July 11, 2012 by SPCS Leave a Comment

The Society’s sixth object from section 2 of its Constitution deals with the principle of the human “right to freedom of expression” and it was approved as a “charitable purpose” by the New Zealand Charities Commission, when it was registered as a charity on 17 December 2007. (The Commission was disestablished on 1 July 2012 and “Charities” has now been absorbed into the Department of Internal Affairs).

The Society’s Rules (“objects”) state:

2. (f) “To support responsible freedom of expression which does not injure the public good by degrading, dehumanising or demeaning individuals or classes of people”.

What is the Society’s rationale and basis for having such an object?

For an answer to this question one needs to look no further than sections 13 & 14 of the New Zealand Bill of Rights 1990 which states:

Section 13: Freedom of thought, conscience, and religion

  • Everyone has the right to freedom of thought, conscience, religion, and belief, including the right to adopt and to hold opinions without interference.

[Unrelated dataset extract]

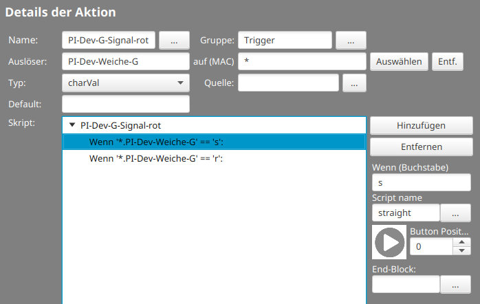480x304 pixels.
Task: Click the Hinzufügen button
Action: point(421,126)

Section 14: Freedom of Expression

  • Everyone has the right to freedom of expression, including the freedom to seek, receive and impart information and opinions of any kind in any form. [Emphasis added]

The principle of the human “right to freedom of expression” is found in Article 10 of the European Convention on Human Rights (“ECHR”) signed by member states on 4 November 1950.

ARTICLE 10.

1. Everyone has the right to freedom of expression. This right shall include freedom to hold opinions and to receive and impart information and ideas without interference by public authority and regardless of frontiers. This article shall not prevent States from requiring the licensing of broadcasting, television or cinema enterprise.

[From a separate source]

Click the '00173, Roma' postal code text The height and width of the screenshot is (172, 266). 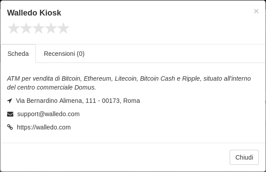(121, 101)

2. The exercise of these freedoms, since it carries with it duties and responsibilities, may be subject to such formalities, conditions, restrictions or penalties as are prescribed by law and are necessary in a democratic society, in the interests of national security, territorial integrity or public safety, for the prevention of disorder or crime, for the protection of health or morals, for the protection of the reputation or the rights of others, for preventing the disclosure of information received in confidence, or for maintaining the authority and impartiality of the judiciary.

Article 10 (1) focuses on and specifically addresses the unlawful activities of any “public authority” (e.g. a Crown entity) that attempts (whether openly or by stealth) to stifle “free speech”, by means of – for example: limiting and prescribing robust debate, and harassing and victimizing individuals and groups that seek to express a viewpoint that authorities disagree with, or consider too controversial to be aired.

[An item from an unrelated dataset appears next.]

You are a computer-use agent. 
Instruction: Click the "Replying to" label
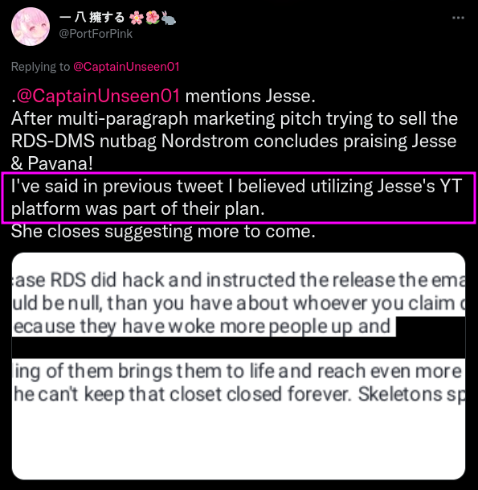pos(40,67)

Pandering to the strident and relentless bleatings of certain narrow-minded interest groups, or driven by arguably defective ideologies that authorities consider “politically correct”; such campaigns of harassment by public authorities propel the spirits of these unjust instigators of corruption to their zenith; in the ‘sure knowledge’ that they are doing the work of ‘God’ or His ‘equivalent’ – the Crown Entity or some public authority to which they are dutifully behoven.

In attempting to pander to the relentless litany of complaints from opponents of “free speech”, these quisling operatives within what used to be honourably called “the public service departments”, deviate from the universally held principles set out in Article 10(1) of the ECHR and other equivalent laws and statutes (see below), committing unlawful acts that warrant full exposure before the Courts.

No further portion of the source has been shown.